## Problem requirements
Copy word for word the stretch of entries from the line containing "residents [791, 182]" through the line containing "at (733, 151).", including both of those lines.

## Records to process
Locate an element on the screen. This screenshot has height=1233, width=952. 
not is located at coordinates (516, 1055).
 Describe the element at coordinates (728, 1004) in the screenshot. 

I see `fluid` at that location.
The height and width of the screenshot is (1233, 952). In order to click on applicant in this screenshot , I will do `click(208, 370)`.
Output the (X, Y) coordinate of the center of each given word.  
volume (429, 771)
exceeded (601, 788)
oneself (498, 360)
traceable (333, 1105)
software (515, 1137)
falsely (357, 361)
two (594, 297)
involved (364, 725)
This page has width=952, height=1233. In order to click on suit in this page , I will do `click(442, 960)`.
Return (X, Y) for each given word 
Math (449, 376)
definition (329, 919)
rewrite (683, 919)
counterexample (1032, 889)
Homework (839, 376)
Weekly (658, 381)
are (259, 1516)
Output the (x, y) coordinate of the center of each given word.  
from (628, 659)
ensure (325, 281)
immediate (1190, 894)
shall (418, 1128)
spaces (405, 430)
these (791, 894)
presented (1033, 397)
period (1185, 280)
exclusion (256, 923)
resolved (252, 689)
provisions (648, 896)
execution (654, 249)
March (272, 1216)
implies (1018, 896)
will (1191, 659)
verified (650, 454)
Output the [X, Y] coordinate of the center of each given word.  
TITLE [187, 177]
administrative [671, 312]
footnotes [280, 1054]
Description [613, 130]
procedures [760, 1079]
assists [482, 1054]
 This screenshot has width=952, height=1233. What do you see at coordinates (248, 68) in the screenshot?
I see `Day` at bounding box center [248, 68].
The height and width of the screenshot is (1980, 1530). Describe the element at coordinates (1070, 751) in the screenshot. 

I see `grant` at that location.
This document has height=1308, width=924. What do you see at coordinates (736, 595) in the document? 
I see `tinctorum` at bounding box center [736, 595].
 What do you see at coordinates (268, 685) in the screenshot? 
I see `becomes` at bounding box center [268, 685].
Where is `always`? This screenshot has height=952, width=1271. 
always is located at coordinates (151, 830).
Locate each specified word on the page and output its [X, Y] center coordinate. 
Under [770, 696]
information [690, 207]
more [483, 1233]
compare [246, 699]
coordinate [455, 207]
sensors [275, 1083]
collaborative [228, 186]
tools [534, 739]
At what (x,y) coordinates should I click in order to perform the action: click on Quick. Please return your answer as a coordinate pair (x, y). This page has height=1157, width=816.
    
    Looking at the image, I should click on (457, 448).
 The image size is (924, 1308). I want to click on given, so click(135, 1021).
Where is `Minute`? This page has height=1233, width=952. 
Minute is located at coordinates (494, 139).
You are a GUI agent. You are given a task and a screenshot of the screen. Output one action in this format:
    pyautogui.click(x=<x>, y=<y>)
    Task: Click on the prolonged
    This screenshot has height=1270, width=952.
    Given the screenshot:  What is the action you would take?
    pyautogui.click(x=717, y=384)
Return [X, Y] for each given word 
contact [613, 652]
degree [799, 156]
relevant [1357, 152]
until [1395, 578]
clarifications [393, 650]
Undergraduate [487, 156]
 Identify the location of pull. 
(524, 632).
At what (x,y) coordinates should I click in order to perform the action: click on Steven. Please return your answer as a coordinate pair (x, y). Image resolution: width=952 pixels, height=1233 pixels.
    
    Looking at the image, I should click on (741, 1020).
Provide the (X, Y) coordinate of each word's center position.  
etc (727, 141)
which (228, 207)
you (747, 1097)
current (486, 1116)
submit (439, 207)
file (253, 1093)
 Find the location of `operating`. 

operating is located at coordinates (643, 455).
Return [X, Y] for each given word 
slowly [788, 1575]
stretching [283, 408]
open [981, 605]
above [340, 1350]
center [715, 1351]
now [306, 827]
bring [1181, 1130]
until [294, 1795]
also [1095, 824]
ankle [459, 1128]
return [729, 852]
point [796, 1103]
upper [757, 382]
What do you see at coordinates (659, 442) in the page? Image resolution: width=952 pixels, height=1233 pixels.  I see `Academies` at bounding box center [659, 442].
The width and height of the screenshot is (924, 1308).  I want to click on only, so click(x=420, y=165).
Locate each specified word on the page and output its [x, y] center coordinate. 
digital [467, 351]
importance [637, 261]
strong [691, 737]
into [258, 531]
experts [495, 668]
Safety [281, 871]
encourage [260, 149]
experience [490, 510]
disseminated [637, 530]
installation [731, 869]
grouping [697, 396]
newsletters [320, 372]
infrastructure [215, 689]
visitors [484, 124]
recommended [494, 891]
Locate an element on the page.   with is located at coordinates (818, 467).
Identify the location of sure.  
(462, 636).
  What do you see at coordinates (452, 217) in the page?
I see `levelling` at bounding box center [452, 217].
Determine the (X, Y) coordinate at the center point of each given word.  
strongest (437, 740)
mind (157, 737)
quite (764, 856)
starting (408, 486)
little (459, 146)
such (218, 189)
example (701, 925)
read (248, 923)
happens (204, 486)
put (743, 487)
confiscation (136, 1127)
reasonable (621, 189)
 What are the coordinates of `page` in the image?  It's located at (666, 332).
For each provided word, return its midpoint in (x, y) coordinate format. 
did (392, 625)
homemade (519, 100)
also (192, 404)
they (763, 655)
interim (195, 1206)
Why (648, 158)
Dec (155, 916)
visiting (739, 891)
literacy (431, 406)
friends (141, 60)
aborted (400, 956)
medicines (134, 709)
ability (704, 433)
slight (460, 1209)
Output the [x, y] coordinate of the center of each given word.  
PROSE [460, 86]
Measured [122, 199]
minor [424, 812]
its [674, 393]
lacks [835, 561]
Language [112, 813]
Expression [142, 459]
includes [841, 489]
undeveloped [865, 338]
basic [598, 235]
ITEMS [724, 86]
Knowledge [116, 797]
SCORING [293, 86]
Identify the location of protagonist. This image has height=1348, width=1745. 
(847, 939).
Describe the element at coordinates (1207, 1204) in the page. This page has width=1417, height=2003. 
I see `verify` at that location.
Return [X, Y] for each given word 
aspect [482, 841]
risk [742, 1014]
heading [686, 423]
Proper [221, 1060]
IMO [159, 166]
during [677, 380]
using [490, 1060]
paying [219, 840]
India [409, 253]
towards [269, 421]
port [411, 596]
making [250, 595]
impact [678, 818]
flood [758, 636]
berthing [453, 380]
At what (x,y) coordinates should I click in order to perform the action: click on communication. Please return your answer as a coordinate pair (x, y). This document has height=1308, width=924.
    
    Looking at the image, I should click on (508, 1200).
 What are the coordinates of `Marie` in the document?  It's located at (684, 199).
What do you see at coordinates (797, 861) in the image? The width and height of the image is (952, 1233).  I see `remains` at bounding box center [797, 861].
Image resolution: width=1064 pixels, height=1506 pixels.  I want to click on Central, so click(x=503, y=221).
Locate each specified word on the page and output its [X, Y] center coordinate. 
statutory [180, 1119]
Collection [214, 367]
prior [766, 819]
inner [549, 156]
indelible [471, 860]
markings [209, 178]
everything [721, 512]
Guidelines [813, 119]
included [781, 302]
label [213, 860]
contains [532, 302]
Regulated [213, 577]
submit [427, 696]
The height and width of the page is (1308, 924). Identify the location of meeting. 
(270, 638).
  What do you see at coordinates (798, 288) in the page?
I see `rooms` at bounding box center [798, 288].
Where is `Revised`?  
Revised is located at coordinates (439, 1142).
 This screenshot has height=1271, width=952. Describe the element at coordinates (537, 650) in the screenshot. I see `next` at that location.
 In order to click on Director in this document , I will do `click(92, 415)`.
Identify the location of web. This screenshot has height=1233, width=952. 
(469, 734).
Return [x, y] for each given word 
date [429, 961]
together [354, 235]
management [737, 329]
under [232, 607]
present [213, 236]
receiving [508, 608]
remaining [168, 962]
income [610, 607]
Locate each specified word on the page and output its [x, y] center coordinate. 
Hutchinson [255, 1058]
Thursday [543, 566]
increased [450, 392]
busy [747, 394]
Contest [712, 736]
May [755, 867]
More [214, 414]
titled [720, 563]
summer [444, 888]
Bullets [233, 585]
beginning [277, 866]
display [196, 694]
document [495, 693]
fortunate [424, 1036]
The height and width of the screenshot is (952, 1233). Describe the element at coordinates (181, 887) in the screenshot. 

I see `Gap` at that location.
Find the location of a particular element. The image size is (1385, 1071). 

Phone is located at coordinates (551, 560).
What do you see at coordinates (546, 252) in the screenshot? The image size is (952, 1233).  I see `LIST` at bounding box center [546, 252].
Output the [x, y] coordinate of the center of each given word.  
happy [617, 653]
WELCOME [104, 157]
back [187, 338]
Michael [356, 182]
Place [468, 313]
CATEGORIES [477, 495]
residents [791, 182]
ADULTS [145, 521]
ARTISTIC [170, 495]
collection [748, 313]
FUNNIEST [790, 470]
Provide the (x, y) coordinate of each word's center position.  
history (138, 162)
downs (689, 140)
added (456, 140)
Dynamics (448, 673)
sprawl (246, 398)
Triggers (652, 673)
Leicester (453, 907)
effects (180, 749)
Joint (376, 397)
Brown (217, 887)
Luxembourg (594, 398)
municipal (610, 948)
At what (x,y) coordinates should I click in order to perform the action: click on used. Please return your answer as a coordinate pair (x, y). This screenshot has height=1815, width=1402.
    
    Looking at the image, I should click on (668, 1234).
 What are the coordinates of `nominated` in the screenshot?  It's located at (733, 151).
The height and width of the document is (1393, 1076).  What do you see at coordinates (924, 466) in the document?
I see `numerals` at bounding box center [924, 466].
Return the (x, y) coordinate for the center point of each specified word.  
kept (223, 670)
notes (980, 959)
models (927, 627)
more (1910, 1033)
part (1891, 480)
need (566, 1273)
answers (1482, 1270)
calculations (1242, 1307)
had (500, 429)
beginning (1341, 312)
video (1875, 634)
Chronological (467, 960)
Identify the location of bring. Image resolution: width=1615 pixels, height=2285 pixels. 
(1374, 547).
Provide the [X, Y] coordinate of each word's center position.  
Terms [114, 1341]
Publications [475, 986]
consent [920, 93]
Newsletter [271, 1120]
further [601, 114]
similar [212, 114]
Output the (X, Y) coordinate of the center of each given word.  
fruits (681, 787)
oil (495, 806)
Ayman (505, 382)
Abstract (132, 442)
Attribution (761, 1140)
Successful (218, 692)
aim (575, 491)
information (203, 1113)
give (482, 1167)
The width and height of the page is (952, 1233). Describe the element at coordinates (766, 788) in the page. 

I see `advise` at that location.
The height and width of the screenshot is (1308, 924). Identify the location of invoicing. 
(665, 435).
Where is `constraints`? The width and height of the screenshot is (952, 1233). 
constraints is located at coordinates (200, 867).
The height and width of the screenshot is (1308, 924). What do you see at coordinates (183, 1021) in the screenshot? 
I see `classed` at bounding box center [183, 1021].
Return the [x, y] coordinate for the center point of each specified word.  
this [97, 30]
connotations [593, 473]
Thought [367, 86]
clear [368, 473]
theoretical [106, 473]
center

## Solution below
residents [791, 182]
ADULTS [145, 521]
ARTISTIC [170, 495]
collection [748, 313]
FUNNIEST [790, 470]
Provide the (x, y) coordinate of each word's center position.  
history (138, 162)
downs (689, 140)
added (456, 140)
Dynamics (448, 673)
sprawl (246, 398)
Triggers (652, 673)
Leicester (453, 907)
effects (180, 749)
Joint (376, 397)
Brown (217, 887)
Luxembourg (594, 398)
municipal (610, 948)
At what (x,y) coordinates should I click in order to perform the action: click on used. Please return your answer as a coordinate pair (x, y). This screenshot has height=1815, width=1402.
    
    Looking at the image, I should click on (668, 1234).
 What are the coordinates of `nominated` in the screenshot?  It's located at (733, 151).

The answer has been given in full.